Harald zur Hausen

Prof. zur Hausen received his MD in 1960 from the University of Dusseldorf. After receiving further medical training, he was a research fellow first at the University of Dusseldorf 1962-1965, and then at the Children's Hospital of Philadelphia, 1966-1969, where he worked under Prof. Werner Henle. In 1969, he returned to Germany, at the University of Wurzburg, as a Senior Scientist at the Institute for Virology. During 1972-1977, he was the Chairman and Professor in the Institute for Clinical Virology at the University of Erlangen-Nurnberg, and then during 1977-1983 the Chairman and Professor at the Institute for Virology at the University of Freiburg. From 1983 until 2003, he was the Scientific Director and Chairman of the Management Board of the German Cancer Research Center (DKFZ) in Heidelberg. In 2003, he became an emeritus professor at the German Cancer Research Center. Prof. zur Hausen's laboratory has made several particularly noteworthy findings in papillomavirus research. The earliest was the recognition that there are multiple HPV genotypes, particularly that the HPVs that caused non-genital warts and those that caused genital warts might be distinct (2,3). Prior to his studies, it was believed that there might be a single HPV, as it had been shown in the first part of the 20th century that cutaneous warts could be induced with filtrates from genital or laryngeal warts.

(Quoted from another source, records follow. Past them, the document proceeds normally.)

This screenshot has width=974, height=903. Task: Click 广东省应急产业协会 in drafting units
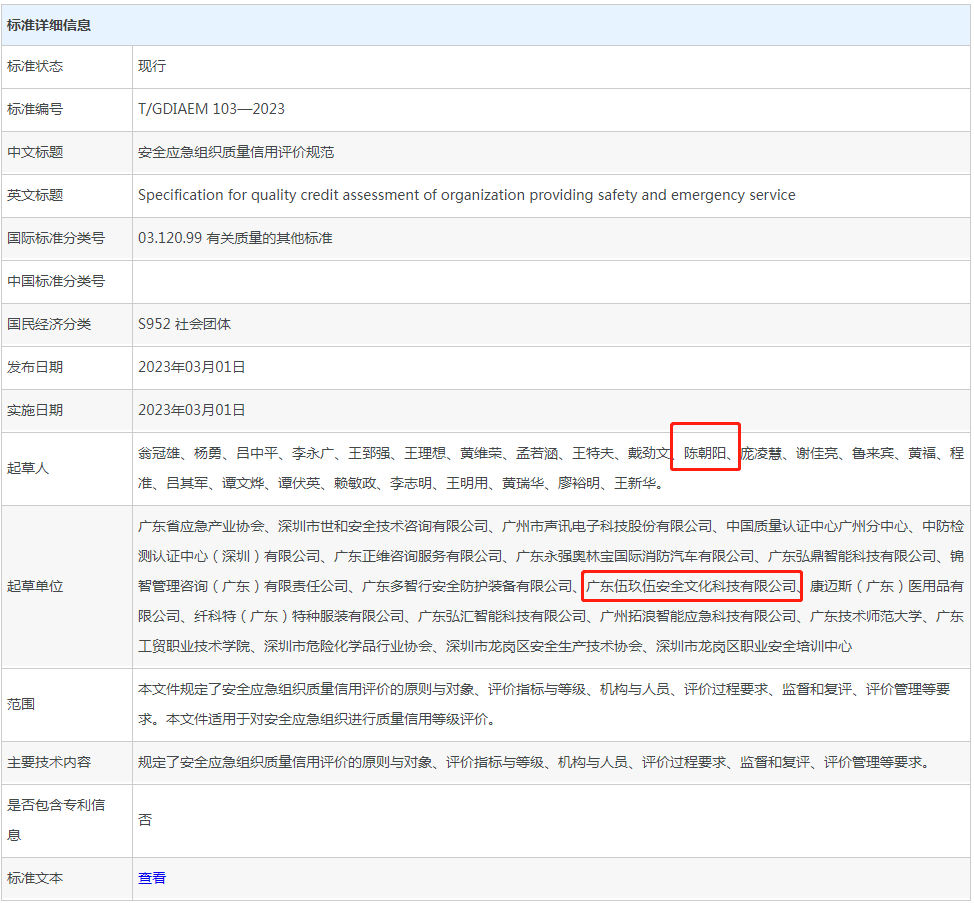(x=201, y=526)
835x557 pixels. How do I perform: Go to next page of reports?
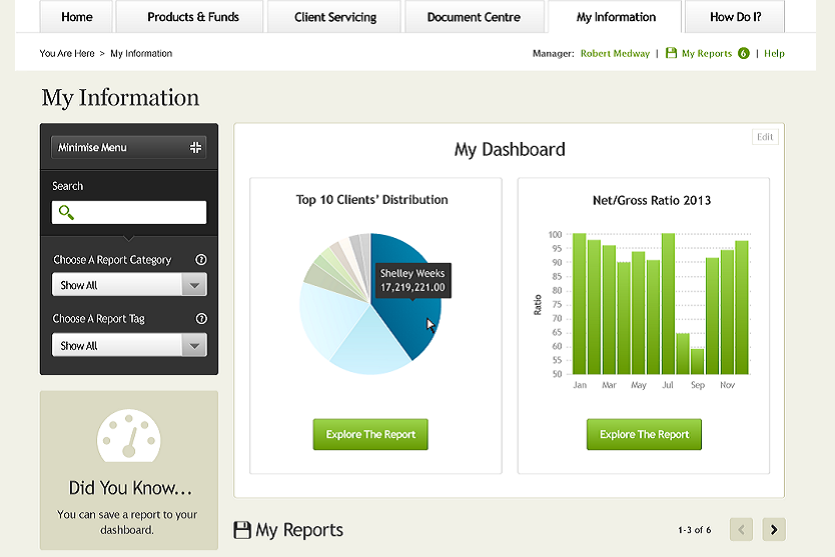pos(773,530)
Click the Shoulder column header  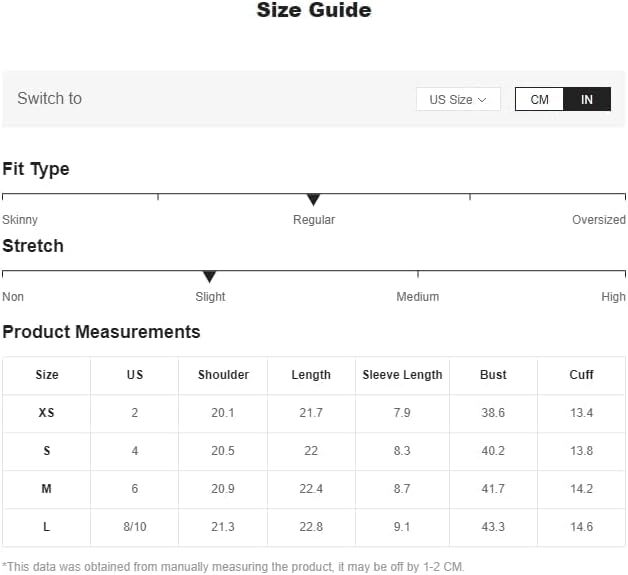(x=223, y=375)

His most important finding was the identification and molecular cloning of the HPV16 and HPV18 genomes, and the associated demonstration that a majority of cervical cancers contained DNA that hybridized under stringent conditions to probes from HPV16 or HPV18 and that an even higher proportion of cervical cancers would hybridize to these probes under less stringent conditions. These observations strongly implied: 1) papillomaviruses were etiologically involved in this cancer; 2) infection by more than one HPV type could result in cervical cancer; and 3) there were additional related HPV types that also caused cervical cancer. Indeed, subsequent research has indicated that infection by more than 10 other HPVs that are phylogenetically related to HPV16 and HPV18 are also in cervical cancer. HPV16 and 18 are the most oncogenic, accounting for about 70% of cervical cancer.The third critical finding was that the HPV DNA was integrated into the host genome in cervical cancer cell lines and the associated demonstration that the viral E6 and E7 genes were preferentially retained and expressed in the tumors. These observations provided a mechanism for the efficient transfer of viral DNA progeny cells, implied that viral gene expression might be required for maintenance of the tumorigenic phenotype, and that E6 and E7 probably represented key viral oncogenes.The findings related to HPV16 and HPV18 formed the basis for subsequent epidemiologic studies confirming that infection by a subset of HPV types, most notably HPV16 and HPV18, accounts for virtually all cervical cancers. In addition to the role of HPV in cervical cancer, other evidence has led to the conclusion that a substantial proportion of several additional types of cancer are also caused by HPV infection. These include various genital cancers (such as vulvar and penile cancers), anal cancers, and head-and-neck cancers.
Prof. zur Hausen has continued to run a highly productive laboratory since making the above seminal findings, publishing an average of more than 5 papers per year. Some of the more important findings made during this period include: 1) finding that most Buschke-Loewenstein tumors, which are large but low-grade malignant penile tumors, contain HPV6 or HPV11, which usually do not cause malignancy at other sites; determining that E6 and E7 expression in cervical cancer cell lines is required for maintaining the transformed phenotype; finding that HPV DNA in cervical tumors may be integrated near the c-Myc oncogene and be associated with its activation; the isolation of several new HPV types and their clinical importance; epidemiological studies delineating the prevalence of genital HPV infection and the risk of progression dysplasia or cancer; identification of cellular transcription factors that interact with the main HPV promoter; and the role of AP-1, Fos, and Fra-1 in regulating HPV transcription. He has also been a highly sought after and effective spokesman for the papillomavirus research community and for the role of viruses in human cancer.